Picture a Stone Age human and you might imagine a grunting thick-browed brute with a leopard-print robe. However, if you look deeply at some of the world’s oldest cave paintings, you can see that this old stereotype is way off.
Perhaps as far back as 40,000 years ago, it seems that humans were keeping tabs on the intricate movements of stars and using them to gain sophisticated insights into the passing of time.
As reported in the Athens Journal of History, prehistoric humans even appear to have a good understanding of how stars in the night's sky change position. The study argues that this could hint that they even had some grasp of the "precession of the equinoxes," an observable effect caused by the gradual shift of Earth's rotational axis that occurs in cycles of around 25,920 years.
"Early cave art shows that people had advanced knowledge of the night sky within the last ice age. Intellectually, they were hardly any different to us today,” Dr Martin Sweatman, of the University of Edinburgh's School of Engineering, who led the study, said in a statement.
Researchers at the University of Edinburgh reached these findings by decoding a number of different Paleolithic and Neolithic artworks, including the best known ancient artwork of all, the Lascaux Shaft Scene in France. They argue that many cave paintings show much more than just stick figures hunting down beasts.
Animals appear to represent star constellations in the night sky, much like modern-day constellations or zodiac signs. Using radiocarbon dating of the doodles' paint or other analytical historical techniques, they discovered that many of the paintings line up with known astronomical events, such as comet strikes. The use of specific animals was also found to be “consistent with this zodiacal interpretation.”

For example, one section of the Lascaux cave paintings appears to show a dying man. The scene also contains a few animals, such as a bison (a symbol of Capricornus and the summer solstice between 15,350 and 13,000 BCE) as well as a duck or goose (the symbol of Libra and the spring equinox between 15,700 and 14,100 BCE). All together, they argue, this commemorates a known comet strike around 15,200 BCE.

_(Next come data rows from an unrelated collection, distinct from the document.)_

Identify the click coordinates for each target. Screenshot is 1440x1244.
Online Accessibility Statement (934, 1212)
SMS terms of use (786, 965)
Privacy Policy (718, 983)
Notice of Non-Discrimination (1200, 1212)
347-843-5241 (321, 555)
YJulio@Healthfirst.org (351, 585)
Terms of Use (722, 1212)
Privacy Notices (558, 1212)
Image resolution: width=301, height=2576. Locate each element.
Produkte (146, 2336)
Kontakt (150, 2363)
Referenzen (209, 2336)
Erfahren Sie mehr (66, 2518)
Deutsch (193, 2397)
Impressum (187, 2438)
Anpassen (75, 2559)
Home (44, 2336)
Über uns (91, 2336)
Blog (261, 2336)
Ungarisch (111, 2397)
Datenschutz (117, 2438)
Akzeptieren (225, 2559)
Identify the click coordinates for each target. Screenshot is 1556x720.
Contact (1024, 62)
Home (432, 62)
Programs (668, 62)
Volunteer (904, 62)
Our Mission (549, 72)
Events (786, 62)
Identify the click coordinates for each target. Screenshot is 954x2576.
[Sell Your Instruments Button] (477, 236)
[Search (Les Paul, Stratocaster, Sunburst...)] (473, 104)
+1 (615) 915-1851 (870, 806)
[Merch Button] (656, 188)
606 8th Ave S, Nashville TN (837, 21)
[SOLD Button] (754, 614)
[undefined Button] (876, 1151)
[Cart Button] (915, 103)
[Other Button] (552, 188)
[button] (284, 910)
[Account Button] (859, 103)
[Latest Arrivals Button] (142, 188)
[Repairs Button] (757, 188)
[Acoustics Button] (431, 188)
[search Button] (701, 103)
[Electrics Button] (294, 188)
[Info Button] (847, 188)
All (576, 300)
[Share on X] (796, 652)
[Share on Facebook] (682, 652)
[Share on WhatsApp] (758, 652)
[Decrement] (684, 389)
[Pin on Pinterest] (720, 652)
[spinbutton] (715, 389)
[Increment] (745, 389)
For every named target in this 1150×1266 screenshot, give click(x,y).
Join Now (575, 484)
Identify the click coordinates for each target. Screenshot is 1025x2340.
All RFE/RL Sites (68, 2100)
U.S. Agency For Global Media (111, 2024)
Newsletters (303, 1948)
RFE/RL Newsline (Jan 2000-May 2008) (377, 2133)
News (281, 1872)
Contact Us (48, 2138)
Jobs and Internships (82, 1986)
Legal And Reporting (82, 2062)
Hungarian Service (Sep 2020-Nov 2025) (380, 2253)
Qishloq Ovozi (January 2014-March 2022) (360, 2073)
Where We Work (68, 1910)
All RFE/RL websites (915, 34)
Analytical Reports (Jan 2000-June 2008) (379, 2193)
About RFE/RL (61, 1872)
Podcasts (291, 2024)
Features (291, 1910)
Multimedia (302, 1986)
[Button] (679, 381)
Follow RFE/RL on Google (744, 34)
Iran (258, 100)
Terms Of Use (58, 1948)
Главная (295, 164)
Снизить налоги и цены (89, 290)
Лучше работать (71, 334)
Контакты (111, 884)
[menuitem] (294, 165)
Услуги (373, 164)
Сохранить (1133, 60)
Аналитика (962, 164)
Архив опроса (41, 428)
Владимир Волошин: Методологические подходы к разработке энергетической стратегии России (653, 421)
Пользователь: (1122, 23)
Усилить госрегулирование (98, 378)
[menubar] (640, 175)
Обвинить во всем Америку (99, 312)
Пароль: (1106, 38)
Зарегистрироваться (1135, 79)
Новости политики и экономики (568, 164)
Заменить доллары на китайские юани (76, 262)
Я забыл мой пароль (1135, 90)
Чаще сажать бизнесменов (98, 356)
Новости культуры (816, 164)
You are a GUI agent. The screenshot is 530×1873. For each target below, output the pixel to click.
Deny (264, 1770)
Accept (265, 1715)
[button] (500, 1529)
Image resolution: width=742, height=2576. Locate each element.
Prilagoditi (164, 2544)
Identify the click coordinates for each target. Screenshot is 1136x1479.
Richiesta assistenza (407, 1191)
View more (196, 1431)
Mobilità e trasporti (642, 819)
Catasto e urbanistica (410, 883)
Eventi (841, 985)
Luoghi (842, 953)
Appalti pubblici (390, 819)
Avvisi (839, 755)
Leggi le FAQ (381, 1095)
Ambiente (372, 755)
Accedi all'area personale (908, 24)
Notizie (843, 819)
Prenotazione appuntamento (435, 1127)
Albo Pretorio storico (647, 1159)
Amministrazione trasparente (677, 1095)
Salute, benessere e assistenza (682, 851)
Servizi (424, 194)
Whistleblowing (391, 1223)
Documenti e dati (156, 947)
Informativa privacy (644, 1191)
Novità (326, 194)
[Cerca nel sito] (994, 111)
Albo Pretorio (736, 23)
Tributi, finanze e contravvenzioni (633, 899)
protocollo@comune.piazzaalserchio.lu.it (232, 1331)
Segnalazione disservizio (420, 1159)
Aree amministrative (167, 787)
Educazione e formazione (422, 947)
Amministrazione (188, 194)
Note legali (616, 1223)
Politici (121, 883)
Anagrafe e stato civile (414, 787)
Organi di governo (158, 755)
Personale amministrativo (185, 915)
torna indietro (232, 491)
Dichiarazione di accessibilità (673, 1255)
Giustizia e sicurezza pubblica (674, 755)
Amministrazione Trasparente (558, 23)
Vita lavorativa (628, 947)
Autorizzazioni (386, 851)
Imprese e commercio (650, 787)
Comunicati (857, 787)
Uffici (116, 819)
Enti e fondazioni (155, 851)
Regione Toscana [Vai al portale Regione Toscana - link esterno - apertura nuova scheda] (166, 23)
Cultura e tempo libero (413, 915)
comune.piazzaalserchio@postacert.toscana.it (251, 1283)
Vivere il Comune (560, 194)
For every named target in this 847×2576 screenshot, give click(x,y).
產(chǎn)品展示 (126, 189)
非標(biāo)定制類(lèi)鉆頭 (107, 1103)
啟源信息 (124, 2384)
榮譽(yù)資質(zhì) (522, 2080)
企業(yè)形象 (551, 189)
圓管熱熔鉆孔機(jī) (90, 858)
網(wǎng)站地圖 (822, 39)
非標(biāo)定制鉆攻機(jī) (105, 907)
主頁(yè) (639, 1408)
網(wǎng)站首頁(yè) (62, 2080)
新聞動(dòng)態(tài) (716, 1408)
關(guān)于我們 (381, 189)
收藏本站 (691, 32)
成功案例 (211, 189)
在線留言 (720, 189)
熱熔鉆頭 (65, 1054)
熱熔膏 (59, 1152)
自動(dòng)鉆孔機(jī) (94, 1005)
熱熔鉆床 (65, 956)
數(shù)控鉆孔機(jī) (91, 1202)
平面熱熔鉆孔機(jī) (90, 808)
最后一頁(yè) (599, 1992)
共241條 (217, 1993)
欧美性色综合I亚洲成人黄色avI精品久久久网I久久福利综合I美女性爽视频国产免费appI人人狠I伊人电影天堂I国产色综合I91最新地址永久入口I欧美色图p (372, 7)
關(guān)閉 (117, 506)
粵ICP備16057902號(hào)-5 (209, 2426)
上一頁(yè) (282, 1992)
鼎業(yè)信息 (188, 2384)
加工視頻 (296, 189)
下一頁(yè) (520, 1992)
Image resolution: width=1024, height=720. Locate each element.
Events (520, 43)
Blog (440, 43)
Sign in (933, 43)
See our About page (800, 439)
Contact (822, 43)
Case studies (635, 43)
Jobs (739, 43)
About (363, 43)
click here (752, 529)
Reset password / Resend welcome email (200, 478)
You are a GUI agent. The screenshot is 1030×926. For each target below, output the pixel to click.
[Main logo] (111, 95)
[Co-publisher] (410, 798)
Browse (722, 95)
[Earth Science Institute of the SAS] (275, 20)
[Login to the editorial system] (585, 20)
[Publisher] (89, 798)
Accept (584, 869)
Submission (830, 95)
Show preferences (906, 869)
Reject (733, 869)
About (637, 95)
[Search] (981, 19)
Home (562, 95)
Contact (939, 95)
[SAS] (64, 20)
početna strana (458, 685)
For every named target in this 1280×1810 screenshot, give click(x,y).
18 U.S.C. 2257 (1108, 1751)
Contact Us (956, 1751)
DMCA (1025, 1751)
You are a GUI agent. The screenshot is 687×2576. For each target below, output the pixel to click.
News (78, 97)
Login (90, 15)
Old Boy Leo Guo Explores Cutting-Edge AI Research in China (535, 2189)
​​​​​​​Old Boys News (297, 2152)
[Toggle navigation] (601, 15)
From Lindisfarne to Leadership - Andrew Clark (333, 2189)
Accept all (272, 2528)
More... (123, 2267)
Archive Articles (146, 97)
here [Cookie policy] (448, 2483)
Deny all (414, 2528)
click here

Similarly, the Vulture Stone at Gobekli Tepe – an unbelievably advanced site in Turkey from the 10th-8th millennium BCE – appears to perfectly line up with a comet that is believed to have struck some 12,900 years ago, sparking a global mini ice age.
They even argue that the Lion Man of Hohlenstein-Stadel, an ivory sculpture from southern Germany that dates back 40,000 years, is “consistent with this interpretation,” suggesting that it might have held some astronomical importance.
"These findings support a theory of multiple comet impacts over the course of human development, and will probably revolutionize how prehistoric populations are seen," added Dr Sweatman.